I will be assisting in the behavioral analysis of novel genes that regulates dopamine signaling through the use computer aided visualization and data analysis. With the easy of the model system C. elegans, we can also study how drug treatments act on these novel genes to further dissect their contribution to dopamine action that may yield clues to mammalian brain disorders.
I am a Chemistry major and serve the Blakely lab as a work-study research assistant, supporting a wide variety of laboratory tasks including chemical inventory maintenance, solution preparation and DNA isolation and purification. I provide support for mouse database management and strain genotyping. I work closely with laboratory staff, postdoctoral fellows and students to pursue efforts related to the biochemical properties of neurotransmitter transporters and the genes that encode them.
My research involves understanding the molecular regulation of the serotonin transporter (SERT), which acts to clear serotonin from the synapse after release. Dysregulation of SERT activity has been implicated in a number of neurological disorders including depression and autism spectrum disorder (ASD). Utilizing a gain-of-function SERT coding variant that our lab identified in ASD patients, I am probing for protein-protein interactions that mediate SERT activity.
My project in the Blakely lab utilizes a novel mouse model with a mutation in the dopamine (DA) transporter (DAT) originally identified in two male siblings with attention deficit/hyperactivity disorder (ADHD). This mutation (DAT A559V) results in tonically elevated DA levels in the brain due to DAT-dependent DA leak. Previous work in the lab has demonstrated that animals harboring the mutation have blunted locomotor responses to the psychostimulants amphetamine and methylphenidate, used clinically in the treatment of ADHD, as well as cocaine. Thus far, this work has exclusively focused on male animals because ADHD is four times more prevalent in human males than in females. I will be comparing responses of male and female mice to psychostimulants in an effort to assess possible sex differences and determine whether the clinical gender bias extends to our animal model. The project reflects a growing interest from the NIH in extending funded projects to include the use of female organisms. Our model represents a unique opportunity to model gender bias in psychiatric disease.

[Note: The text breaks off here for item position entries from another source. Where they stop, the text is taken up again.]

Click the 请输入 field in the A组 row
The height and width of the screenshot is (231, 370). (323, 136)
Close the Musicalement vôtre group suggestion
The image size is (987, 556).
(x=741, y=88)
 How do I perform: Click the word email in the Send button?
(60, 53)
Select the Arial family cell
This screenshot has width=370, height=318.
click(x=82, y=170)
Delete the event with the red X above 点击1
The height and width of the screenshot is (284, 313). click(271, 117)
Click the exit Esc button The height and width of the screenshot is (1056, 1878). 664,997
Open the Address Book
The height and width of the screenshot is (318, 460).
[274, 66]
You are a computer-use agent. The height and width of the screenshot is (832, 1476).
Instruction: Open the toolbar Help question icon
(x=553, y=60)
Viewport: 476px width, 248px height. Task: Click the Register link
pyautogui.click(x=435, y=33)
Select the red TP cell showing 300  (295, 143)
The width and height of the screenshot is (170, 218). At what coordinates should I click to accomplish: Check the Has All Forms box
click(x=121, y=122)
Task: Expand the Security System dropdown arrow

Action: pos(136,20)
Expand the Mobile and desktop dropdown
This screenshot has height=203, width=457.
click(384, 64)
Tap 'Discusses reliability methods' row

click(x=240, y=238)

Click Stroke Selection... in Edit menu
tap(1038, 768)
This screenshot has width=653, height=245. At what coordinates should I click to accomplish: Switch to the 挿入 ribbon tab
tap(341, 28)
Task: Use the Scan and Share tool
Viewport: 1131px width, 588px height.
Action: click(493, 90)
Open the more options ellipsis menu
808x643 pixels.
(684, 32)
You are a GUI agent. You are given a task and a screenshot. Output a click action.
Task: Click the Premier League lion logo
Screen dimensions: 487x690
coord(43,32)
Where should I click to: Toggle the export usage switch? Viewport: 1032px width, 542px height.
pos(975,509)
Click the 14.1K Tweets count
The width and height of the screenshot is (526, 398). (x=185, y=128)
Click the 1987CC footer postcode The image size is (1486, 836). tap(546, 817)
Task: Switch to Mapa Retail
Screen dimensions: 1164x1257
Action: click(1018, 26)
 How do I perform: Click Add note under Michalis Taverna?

I am a Neuroscience Major in the College of the Arts & Sciences. My research involves an investigation of the effects that variants in the human dopamine transporter have on brain signaling cascades. Specifically, I am exploring changes in the DAT Val559 mouse, an ADHD mouse model, in hopes of better understanding the role of dopamine dysfunction in this and related disorders.
Haochen (Emily) Xu
The DAT A559V mouse model is a model of ADHD that was developed in the Blakely lab by knocking-in a mutation (A559V) in the dopamine transporter (DAT) identified in patients with ADHD. Though the mutation fails to impact dopamine (DA) reuptake, it causes DAT to leak intracellular DA into the synapse effectively increasing synaptic DA. My research in the Blakely lab is focused on studying the involvement of the serotonin transporter (SERT) in the loss of locomotor activity in response to cocaine in DAT A559V mice using a combination of genetic and pharmacological approaches. We hope this will provide insight into plasticities that arise from tonically elevated dopamine.